= Beginning of Section =

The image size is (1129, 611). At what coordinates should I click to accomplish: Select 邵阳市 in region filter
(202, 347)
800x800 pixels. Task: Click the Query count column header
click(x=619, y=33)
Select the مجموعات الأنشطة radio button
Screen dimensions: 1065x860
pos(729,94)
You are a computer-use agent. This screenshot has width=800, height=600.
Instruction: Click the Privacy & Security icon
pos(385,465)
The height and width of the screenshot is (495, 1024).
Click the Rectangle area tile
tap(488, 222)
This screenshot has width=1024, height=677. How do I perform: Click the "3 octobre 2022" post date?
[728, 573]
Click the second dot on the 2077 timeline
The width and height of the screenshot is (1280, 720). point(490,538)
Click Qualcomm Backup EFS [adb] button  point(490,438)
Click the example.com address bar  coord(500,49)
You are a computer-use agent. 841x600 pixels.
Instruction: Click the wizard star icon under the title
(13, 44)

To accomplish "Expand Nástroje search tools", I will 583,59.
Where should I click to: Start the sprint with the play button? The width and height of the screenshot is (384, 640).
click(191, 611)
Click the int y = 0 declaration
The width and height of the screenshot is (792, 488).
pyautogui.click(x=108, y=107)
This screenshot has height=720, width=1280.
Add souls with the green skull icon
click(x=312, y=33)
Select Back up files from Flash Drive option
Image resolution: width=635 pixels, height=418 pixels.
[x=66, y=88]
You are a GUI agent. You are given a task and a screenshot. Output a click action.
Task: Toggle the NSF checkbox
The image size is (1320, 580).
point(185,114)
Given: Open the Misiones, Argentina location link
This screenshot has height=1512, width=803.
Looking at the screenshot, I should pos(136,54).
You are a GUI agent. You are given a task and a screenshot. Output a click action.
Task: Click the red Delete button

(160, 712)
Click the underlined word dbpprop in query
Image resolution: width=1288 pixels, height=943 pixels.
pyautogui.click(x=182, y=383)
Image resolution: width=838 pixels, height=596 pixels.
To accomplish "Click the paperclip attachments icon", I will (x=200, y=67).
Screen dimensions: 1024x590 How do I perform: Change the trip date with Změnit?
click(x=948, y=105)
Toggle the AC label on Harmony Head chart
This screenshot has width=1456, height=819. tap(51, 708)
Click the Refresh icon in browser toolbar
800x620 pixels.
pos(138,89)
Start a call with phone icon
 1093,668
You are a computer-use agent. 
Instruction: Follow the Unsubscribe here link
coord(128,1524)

= End of Section =

### WHAT THE TASK REQUIRES
Write the data out again in full. Match it word for word.

### COMPLETED TASK
The image size is (1129, 611). At what coordinates should I click to accomplish: Select 邵阳市 in region filter
(202, 347)
800x800 pixels. Task: Click the Query count column header
click(x=619, y=33)
Select the مجموعات الأنشطة radio button
Screen dimensions: 1065x860
pos(729,94)
You are a computer-use agent. This screenshot has width=800, height=600.
Instruction: Click the Privacy & Security icon
pos(385,465)
The height and width of the screenshot is (495, 1024).
Click the Rectangle area tile
tap(488, 222)
This screenshot has width=1024, height=677. How do I perform: Click the "3 octobre 2022" post date?
[728, 573]
Click the second dot on the 2077 timeline
The width and height of the screenshot is (1280, 720). point(490,538)
Click Qualcomm Backup EFS [adb] button  point(490,438)
Click the example.com address bar  coord(500,49)
You are a computer-use agent. 841x600 pixels.
Instruction: Click the wizard star icon under the title
(13, 44)

To accomplish "Expand Nástroje search tools", I will 583,59.
Where should I click to: Start the sprint with the play button? The width and height of the screenshot is (384, 640).
click(191, 611)
Click the int y = 0 declaration
The width and height of the screenshot is (792, 488).
pyautogui.click(x=108, y=107)
This screenshot has height=720, width=1280.
Add souls with the green skull icon
click(x=312, y=33)
Select Back up files from Flash Drive option
Image resolution: width=635 pixels, height=418 pixels.
[x=66, y=88]
You are a GUI agent. You are given a task and a screenshot. Output a click action.
Task: Toggle the NSF checkbox
The image size is (1320, 580).
point(185,114)
Given: Open the Misiones, Argentina location link
This screenshot has height=1512, width=803.
Looking at the screenshot, I should pos(136,54).
You are a GUI agent. You are given a task and a screenshot. Output a click action.
Task: Click the red Delete button

(160, 712)
Click the underlined word dbpprop in query
Image resolution: width=1288 pixels, height=943 pixels.
pyautogui.click(x=182, y=383)
Image resolution: width=838 pixels, height=596 pixels.
To accomplish "Click the paperclip attachments icon", I will (x=200, y=67).
Screen dimensions: 1024x590 How do I perform: Change the trip date with Změnit?
click(x=948, y=105)
Toggle the AC label on Harmony Head chart
This screenshot has width=1456, height=819. tap(51, 708)
Click the Refresh icon in browser toolbar
800x620 pixels.
pos(138,89)
Start a call with phone icon
 1093,668
You are a computer-use agent. 
Instruction: Follow the Unsubscribe here link
coord(128,1524)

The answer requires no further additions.